**Problem description**
Starting with the first line, output the data exactly through to the end.
>>>
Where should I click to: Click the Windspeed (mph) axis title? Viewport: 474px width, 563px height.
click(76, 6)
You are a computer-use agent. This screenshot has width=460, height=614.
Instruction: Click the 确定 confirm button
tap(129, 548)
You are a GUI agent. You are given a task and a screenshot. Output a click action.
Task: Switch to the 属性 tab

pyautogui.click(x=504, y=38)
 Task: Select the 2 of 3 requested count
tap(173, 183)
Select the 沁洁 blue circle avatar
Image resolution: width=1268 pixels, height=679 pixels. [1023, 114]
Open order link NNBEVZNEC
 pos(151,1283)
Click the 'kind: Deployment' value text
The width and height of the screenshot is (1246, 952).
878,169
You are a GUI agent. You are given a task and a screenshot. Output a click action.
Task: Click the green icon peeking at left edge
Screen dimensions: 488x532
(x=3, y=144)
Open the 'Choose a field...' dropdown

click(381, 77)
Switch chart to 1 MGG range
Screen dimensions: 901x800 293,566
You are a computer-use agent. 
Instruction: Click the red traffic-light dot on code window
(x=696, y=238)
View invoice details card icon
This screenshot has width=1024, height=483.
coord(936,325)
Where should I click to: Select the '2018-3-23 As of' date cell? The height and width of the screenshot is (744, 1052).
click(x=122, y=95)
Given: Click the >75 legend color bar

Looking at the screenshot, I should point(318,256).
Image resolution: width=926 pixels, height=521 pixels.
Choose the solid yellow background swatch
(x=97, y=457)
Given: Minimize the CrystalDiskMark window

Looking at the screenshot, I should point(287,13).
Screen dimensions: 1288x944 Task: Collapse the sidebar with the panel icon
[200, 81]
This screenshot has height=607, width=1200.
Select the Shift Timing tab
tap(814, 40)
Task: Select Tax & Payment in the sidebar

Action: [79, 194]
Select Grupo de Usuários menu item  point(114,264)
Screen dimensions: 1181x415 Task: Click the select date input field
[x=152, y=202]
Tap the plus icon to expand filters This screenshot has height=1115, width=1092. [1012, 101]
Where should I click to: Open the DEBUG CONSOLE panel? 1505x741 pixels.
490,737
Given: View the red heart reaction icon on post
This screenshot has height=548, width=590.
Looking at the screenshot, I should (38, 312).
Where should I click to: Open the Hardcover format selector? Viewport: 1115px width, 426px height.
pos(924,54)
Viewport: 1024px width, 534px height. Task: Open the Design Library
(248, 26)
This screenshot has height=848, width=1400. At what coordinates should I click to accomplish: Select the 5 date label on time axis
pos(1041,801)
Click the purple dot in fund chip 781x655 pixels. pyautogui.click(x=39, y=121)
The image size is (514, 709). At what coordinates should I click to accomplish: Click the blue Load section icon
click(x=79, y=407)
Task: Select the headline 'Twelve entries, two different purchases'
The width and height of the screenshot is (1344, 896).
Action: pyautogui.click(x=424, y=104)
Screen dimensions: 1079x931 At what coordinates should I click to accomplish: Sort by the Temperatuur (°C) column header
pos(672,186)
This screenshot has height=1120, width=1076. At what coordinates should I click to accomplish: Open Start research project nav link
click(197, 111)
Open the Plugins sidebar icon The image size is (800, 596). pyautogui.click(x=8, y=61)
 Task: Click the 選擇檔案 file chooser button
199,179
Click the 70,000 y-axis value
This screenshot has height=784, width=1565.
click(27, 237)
<<<
**Response**
Where should I click to: Click the Windspeed (mph) axis title? Viewport: 474px width, 563px height.
click(76, 6)
You are a computer-use agent. This screenshot has width=460, height=614.
Instruction: Click the 确定 confirm button
tap(129, 548)
You are a GUI agent. You are given a task and a screenshot. Output a click action.
Task: Switch to the 属性 tab

pyautogui.click(x=504, y=38)
 Task: Select the 2 of 3 requested count
tap(173, 183)
Select the 沁洁 blue circle avatar
Image resolution: width=1268 pixels, height=679 pixels. [1023, 114]
Open order link NNBEVZNEC
 pos(151,1283)
Click the 'kind: Deployment' value text
The width and height of the screenshot is (1246, 952).
878,169
You are a GUI agent. You are given a task and a screenshot. Output a click action.
Task: Click the green icon peeking at left edge
Screen dimensions: 488x532
(x=3, y=144)
Open the 'Choose a field...' dropdown

click(381, 77)
Switch chart to 1 MGG range
Screen dimensions: 901x800 293,566
You are a computer-use agent. 
Instruction: Click the red traffic-light dot on code window
(x=696, y=238)
View invoice details card icon
This screenshot has width=1024, height=483.
coord(936,325)
Where should I click to: Select the '2018-3-23 As of' date cell? The height and width of the screenshot is (744, 1052).
click(x=122, y=95)
Given: Click the >75 legend color bar

Looking at the screenshot, I should point(318,256).
Image resolution: width=926 pixels, height=521 pixels.
Choose the solid yellow background swatch
(x=97, y=457)
Given: Minimize the CrystalDiskMark window

Looking at the screenshot, I should point(287,13).
Screen dimensions: 1288x944 Task: Collapse the sidebar with the panel icon
[200, 81]
This screenshot has height=607, width=1200.
Select the Shift Timing tab
tap(814, 40)
Task: Select Tax & Payment in the sidebar

Action: [79, 194]
Select Grupo de Usuários menu item  point(114,264)
Screen dimensions: 1181x415 Task: Click the select date input field
[x=152, y=202]
Tap the plus icon to expand filters This screenshot has height=1115, width=1092. [1012, 101]
Where should I click to: Open the DEBUG CONSOLE panel? 1505x741 pixels.
490,737
Given: View the red heart reaction icon on post
This screenshot has height=548, width=590.
Looking at the screenshot, I should (38, 312).
Where should I click to: Open the Hardcover format selector? Viewport: 1115px width, 426px height.
pos(924,54)
Viewport: 1024px width, 534px height. Task: Open the Design Library
(248, 26)
This screenshot has height=848, width=1400. At what coordinates should I click to accomplish: Select the 5 date label on time axis
pos(1041,801)
Click the purple dot in fund chip 781x655 pixels. pyautogui.click(x=39, y=121)
The image size is (514, 709). At what coordinates should I click to accomplish: Click the blue Load section icon
click(x=79, y=407)
Task: Select the headline 'Twelve entries, two different purchases'
The width and height of the screenshot is (1344, 896).
Action: pyautogui.click(x=424, y=104)
Screen dimensions: 1079x931 At what coordinates should I click to accomplish: Sort by the Temperatuur (°C) column header
pos(672,186)
This screenshot has height=1120, width=1076. At what coordinates should I click to accomplish: Open Start research project nav link
click(197, 111)
Open the Plugins sidebar icon The image size is (800, 596). pyautogui.click(x=8, y=61)
 Task: Click the 選擇檔案 file chooser button
199,179
Click the 70,000 y-axis value
This screenshot has height=784, width=1565.
click(27, 237)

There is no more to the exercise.